Hanya saja, untuk memenuhi tingginya permintaan pasar itu, para pencari kerja harus juga melengkapi dirinya dengan kemampuan beradaptasi pada Industri 4.0.

“Tak hanya hardskill, tapi perlu menambah softskill, misalnya kemampuan berbahasa asing serta problem solving. Jika ‘lubang’ ini bisa ditutup, maka antara demand and supply di dunia kerja pun akan matching,” kata Reynata.

Reynata juga mengungkapkan, berdasarkan pengamatan di job portal yang dikelolanya, ada pola baru pada permintaan lowongan pekerjaan akhir-akhir ini.

“Ada tren untuk mencari tenaga kerja yang sifatnya remote atau bisa bekerja jarak jauh. Ekspekstasi skillnya tentu berbeda. Ada seleksi kemampuan berkolaborasi, komunikasi, serta kedisiplinan dan fleksibilitas jam kerja.
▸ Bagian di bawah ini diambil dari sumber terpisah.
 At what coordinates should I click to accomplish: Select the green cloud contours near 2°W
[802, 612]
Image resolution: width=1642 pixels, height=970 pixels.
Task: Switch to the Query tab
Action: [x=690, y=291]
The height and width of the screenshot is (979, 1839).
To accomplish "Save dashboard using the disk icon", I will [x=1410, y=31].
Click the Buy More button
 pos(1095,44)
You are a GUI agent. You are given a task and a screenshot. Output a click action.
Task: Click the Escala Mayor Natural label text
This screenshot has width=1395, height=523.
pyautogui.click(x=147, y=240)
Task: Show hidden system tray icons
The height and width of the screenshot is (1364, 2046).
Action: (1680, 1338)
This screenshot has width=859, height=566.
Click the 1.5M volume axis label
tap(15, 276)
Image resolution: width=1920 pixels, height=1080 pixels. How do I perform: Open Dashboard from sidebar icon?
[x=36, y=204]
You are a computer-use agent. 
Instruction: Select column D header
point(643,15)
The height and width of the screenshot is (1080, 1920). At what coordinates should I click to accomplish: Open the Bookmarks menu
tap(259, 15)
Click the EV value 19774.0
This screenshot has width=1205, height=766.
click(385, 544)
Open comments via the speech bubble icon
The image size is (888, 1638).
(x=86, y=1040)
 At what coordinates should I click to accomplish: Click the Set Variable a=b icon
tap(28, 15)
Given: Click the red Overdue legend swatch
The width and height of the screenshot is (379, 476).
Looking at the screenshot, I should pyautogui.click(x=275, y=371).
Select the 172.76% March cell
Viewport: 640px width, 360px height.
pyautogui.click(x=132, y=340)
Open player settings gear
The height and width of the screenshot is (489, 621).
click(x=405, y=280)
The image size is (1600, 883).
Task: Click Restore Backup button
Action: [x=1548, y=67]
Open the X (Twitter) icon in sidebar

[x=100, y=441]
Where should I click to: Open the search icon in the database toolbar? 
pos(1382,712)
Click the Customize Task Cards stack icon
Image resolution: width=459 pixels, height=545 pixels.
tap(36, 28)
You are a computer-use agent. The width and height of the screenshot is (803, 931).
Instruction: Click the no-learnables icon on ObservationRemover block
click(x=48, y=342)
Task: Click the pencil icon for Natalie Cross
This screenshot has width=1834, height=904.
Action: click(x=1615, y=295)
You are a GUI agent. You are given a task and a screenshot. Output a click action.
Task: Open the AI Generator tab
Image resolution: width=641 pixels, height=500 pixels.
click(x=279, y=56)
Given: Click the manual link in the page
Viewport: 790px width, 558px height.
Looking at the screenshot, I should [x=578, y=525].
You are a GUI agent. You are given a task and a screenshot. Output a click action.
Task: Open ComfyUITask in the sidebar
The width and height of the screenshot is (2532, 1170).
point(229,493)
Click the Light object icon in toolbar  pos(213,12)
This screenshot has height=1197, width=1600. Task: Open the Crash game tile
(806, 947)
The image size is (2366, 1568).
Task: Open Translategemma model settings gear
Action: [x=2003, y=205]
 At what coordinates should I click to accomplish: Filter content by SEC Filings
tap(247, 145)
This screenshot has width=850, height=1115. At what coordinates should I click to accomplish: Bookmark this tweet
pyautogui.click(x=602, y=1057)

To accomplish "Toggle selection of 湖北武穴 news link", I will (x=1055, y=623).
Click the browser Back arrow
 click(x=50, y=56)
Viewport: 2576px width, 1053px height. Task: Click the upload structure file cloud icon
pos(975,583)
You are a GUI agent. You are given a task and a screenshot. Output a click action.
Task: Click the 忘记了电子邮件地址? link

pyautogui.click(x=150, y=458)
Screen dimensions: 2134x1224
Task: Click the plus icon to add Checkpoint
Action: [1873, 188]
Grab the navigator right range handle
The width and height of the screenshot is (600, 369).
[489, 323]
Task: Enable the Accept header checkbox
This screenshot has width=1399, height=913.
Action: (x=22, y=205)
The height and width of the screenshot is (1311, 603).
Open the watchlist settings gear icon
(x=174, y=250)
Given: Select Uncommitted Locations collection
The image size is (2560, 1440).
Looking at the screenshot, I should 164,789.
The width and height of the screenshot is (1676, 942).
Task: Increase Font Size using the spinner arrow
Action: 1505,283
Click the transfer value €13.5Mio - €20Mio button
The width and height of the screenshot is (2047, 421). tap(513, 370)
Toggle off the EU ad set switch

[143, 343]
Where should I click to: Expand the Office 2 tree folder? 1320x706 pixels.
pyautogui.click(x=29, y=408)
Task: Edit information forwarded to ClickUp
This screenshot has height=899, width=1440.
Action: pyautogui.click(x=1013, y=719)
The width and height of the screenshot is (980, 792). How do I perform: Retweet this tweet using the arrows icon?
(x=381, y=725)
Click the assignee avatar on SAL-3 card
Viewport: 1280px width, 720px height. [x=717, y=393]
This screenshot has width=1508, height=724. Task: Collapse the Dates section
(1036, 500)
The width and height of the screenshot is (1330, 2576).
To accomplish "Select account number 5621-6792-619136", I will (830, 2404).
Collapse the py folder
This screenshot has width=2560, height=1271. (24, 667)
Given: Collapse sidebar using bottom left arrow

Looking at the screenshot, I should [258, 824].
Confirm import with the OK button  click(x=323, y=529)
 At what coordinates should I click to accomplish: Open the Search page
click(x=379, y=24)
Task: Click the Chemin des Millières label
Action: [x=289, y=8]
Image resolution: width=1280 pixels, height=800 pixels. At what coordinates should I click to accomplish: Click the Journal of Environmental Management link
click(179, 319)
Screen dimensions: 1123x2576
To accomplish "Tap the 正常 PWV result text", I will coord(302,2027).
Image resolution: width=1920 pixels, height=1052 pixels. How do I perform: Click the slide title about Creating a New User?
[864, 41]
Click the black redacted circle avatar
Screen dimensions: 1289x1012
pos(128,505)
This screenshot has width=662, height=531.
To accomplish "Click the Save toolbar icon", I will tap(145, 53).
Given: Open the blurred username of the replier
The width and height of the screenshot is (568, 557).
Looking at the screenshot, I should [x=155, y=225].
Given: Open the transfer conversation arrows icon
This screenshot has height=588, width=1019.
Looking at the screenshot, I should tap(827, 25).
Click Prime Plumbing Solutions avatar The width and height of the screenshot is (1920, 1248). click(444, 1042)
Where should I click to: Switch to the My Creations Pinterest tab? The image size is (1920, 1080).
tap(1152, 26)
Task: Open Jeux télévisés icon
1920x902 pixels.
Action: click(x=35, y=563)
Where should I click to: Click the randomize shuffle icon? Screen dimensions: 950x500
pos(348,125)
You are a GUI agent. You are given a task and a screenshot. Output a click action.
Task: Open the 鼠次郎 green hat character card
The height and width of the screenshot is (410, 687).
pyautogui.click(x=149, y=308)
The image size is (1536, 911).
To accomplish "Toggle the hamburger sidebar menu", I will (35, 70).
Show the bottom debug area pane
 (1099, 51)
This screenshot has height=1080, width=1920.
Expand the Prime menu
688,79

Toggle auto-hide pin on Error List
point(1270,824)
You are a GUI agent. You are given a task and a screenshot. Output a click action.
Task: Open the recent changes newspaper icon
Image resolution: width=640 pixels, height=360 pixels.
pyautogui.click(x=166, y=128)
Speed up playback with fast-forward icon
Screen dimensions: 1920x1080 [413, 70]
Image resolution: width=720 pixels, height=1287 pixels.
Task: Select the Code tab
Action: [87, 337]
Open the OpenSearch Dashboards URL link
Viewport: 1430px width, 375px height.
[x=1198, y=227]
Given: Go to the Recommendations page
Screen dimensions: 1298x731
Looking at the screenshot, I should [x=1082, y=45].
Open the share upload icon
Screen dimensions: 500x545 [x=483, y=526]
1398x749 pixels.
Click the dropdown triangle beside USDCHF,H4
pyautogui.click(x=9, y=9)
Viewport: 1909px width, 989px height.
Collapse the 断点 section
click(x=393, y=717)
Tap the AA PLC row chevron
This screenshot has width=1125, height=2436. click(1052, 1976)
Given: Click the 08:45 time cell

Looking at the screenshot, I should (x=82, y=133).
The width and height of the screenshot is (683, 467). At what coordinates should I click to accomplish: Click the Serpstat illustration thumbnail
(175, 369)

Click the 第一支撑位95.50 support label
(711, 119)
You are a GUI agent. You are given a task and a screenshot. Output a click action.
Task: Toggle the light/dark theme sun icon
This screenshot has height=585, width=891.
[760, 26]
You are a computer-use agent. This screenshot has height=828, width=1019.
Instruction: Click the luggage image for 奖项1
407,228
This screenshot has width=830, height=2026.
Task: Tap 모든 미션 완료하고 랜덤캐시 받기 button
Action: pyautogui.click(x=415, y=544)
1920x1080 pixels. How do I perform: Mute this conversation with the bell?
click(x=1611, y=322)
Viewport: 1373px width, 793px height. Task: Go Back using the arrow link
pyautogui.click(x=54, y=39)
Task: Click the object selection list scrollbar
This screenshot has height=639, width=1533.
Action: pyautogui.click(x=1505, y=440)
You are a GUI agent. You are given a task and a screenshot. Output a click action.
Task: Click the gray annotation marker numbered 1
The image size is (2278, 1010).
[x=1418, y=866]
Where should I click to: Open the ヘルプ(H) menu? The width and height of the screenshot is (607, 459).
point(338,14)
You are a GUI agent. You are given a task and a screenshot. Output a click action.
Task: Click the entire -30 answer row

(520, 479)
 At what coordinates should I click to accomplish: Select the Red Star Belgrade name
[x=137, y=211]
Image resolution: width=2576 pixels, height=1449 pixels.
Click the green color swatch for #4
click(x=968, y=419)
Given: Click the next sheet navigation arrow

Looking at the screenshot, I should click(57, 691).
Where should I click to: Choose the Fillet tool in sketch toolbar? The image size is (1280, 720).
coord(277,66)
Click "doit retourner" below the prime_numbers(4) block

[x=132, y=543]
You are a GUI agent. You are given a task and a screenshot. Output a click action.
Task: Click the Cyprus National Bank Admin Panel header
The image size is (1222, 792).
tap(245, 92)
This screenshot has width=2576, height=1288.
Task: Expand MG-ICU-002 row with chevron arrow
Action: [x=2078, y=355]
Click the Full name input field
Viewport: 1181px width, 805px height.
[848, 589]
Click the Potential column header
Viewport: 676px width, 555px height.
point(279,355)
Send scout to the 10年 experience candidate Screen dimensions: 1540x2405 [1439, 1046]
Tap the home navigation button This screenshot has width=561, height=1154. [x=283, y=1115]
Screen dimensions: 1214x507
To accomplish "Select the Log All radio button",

Permintaan pekerjaan seperti ini cukup tinggi di bidang teknologi informasi,” kata Reynata.

Di akhir diskusi, ketiga narasumber sepakat bahwa keberlanjutan Program Kartu Prakerja sangat relevan, meski karena alasan protokol kesehatan Covid-19 masih harus berlangsung secara dalam jaringan (daring).

“Justru dengan metode daring seperti ini, angkatan kerja kita sudah mendapat pelatihan lebih awal untuk memasuki era Industri 4.0,” kata Izza.

Senada disampaikan Reynata, bahwa dengan adaptasi yang terjadi saat ini, maka pola pekerjaan luring tak akan kembali 100 persen secara dahulu. “Pola pembelajaran daring di pelatihan Kartu Prakerja sangat relevan ke depan, seiring makin banyaknya permintaan posisi pekerjaan secara remote,” ungkapnya.

Sumarna menekankan bahwa metode pelatihan berbasis digital merupakan keniscayaan, meskipun nanti pandemi sudah hilang dari bumi ini.

“Pelatihan luring dan daring akan saling melengkapi, terutama karena negara kita berbentuk kepulauan yang sangat luas. Percepatan untuk memanfaatkan bonus demografi harus kita lakukan dengan pola digital, bukan konvensional,” pungkasnya.